§ **PROBLEM TO SOLVE**
Only the lines from the start of the data through the line with "The height and" belong in the copy. Restate them word for word, minus the pictures.

[Stored records]
----

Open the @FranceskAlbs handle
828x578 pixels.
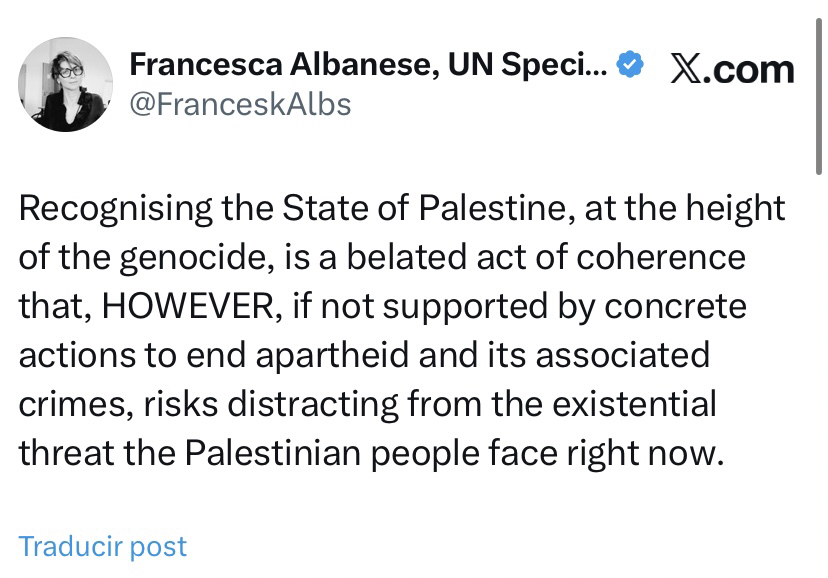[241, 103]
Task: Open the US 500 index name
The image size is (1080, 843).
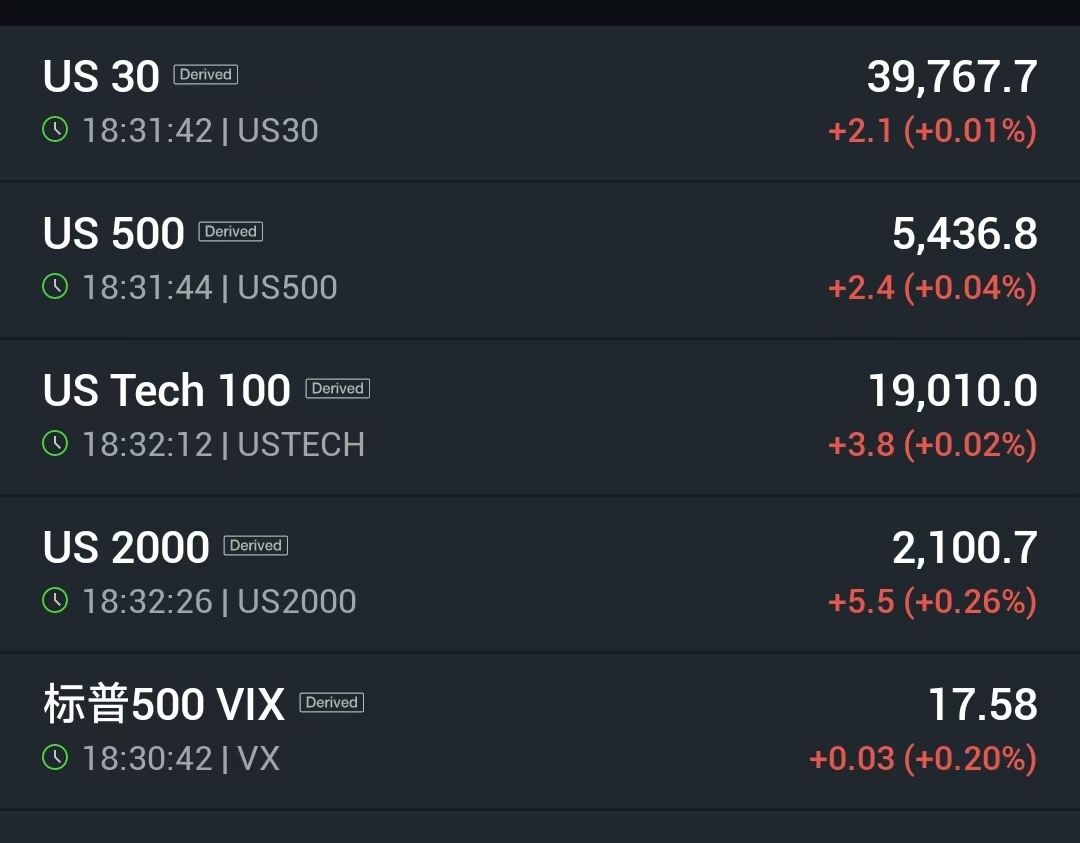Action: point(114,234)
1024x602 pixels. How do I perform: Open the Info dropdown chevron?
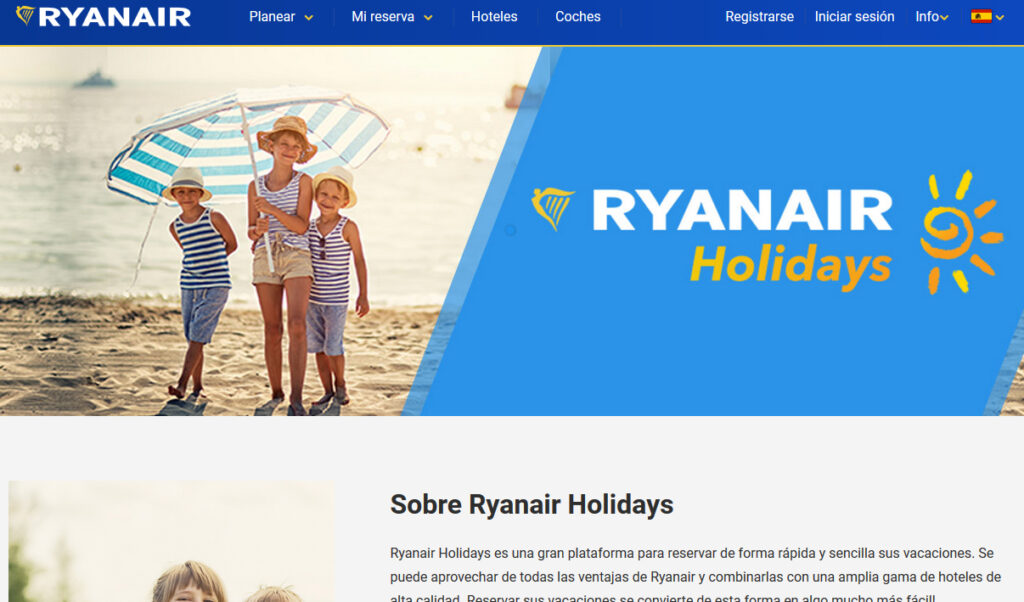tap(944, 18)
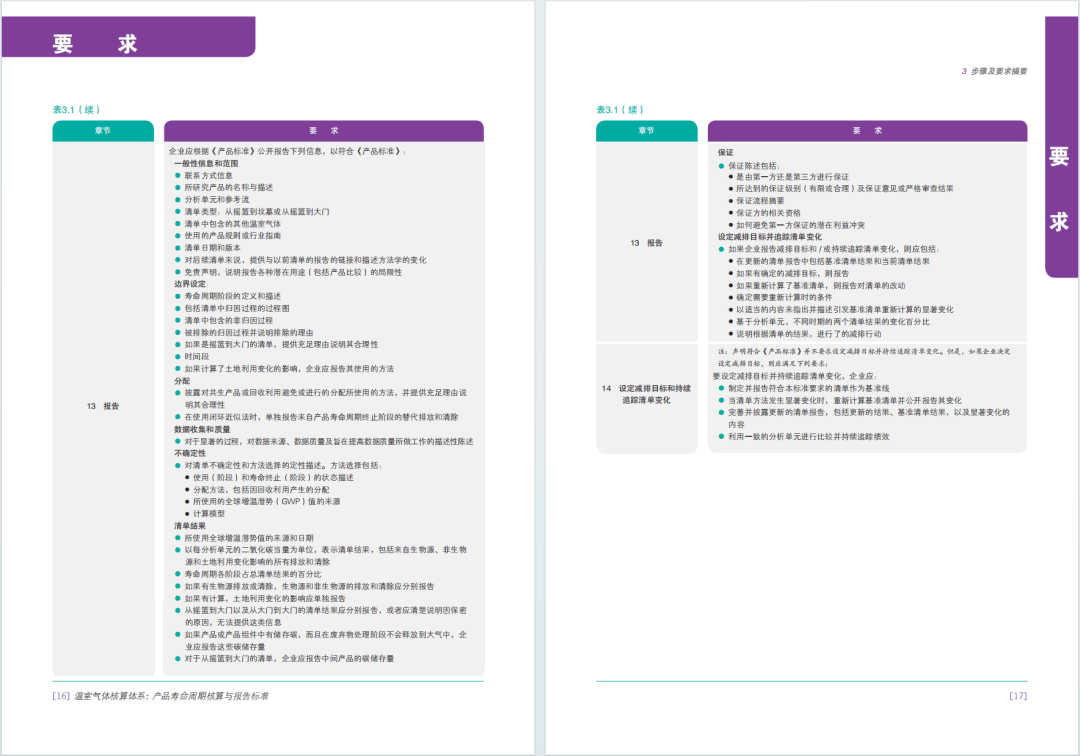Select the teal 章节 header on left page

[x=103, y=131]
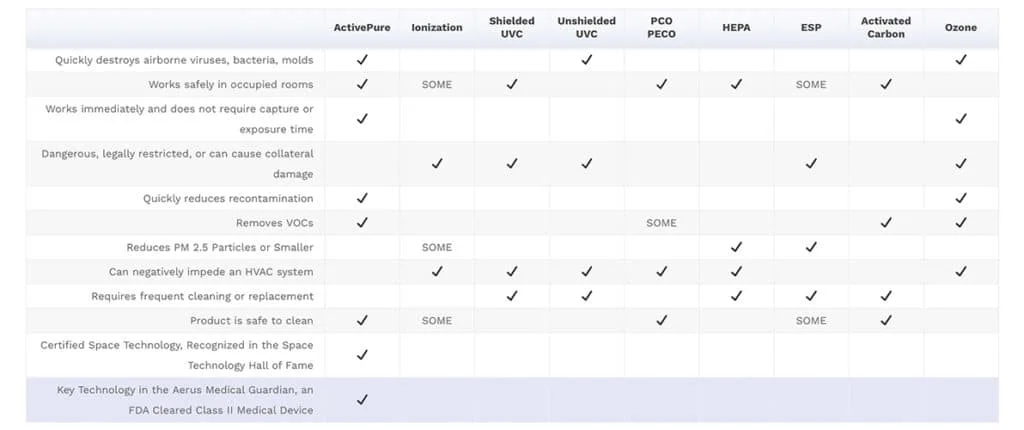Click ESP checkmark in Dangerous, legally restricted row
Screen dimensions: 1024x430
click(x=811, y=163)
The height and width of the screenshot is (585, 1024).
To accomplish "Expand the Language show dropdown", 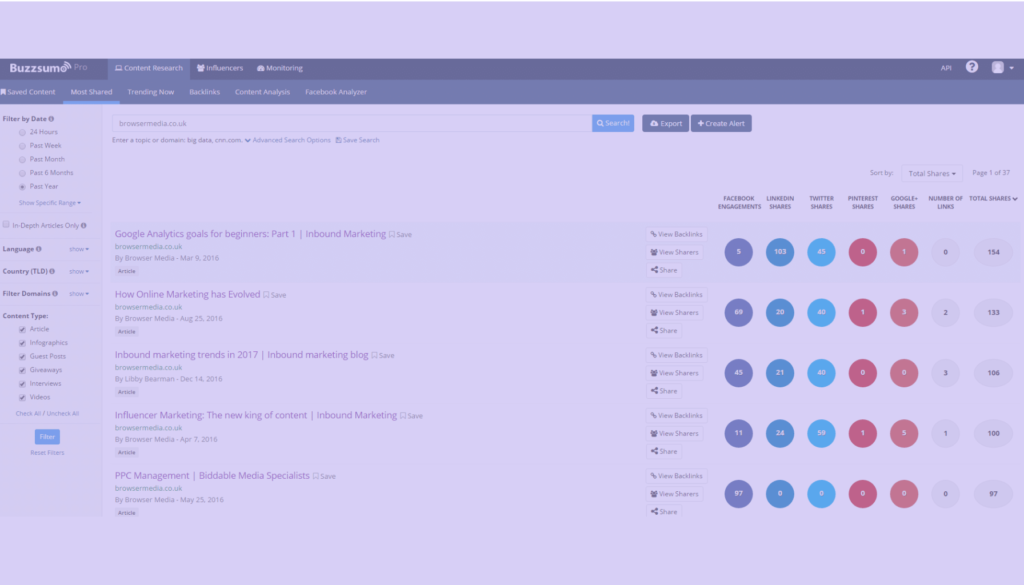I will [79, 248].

----

§ **EXERCISE SOLUTION**
Open the @FranceskAlbs handle
828x578 pixels.
[241, 103]
Task: Open the US 500 index name
The image size is (1080, 843).
Action: point(114,234)
1024x602 pixels. How do I perform: Open the Info dropdown chevron?
tap(944, 18)
Select the teal 章节 header on left page

[x=103, y=131]
Click ESP checkmark in Dangerous, legally restricted row
Screen dimensions: 1024x430
click(x=811, y=163)
The height and width of the screenshot is (585, 1024).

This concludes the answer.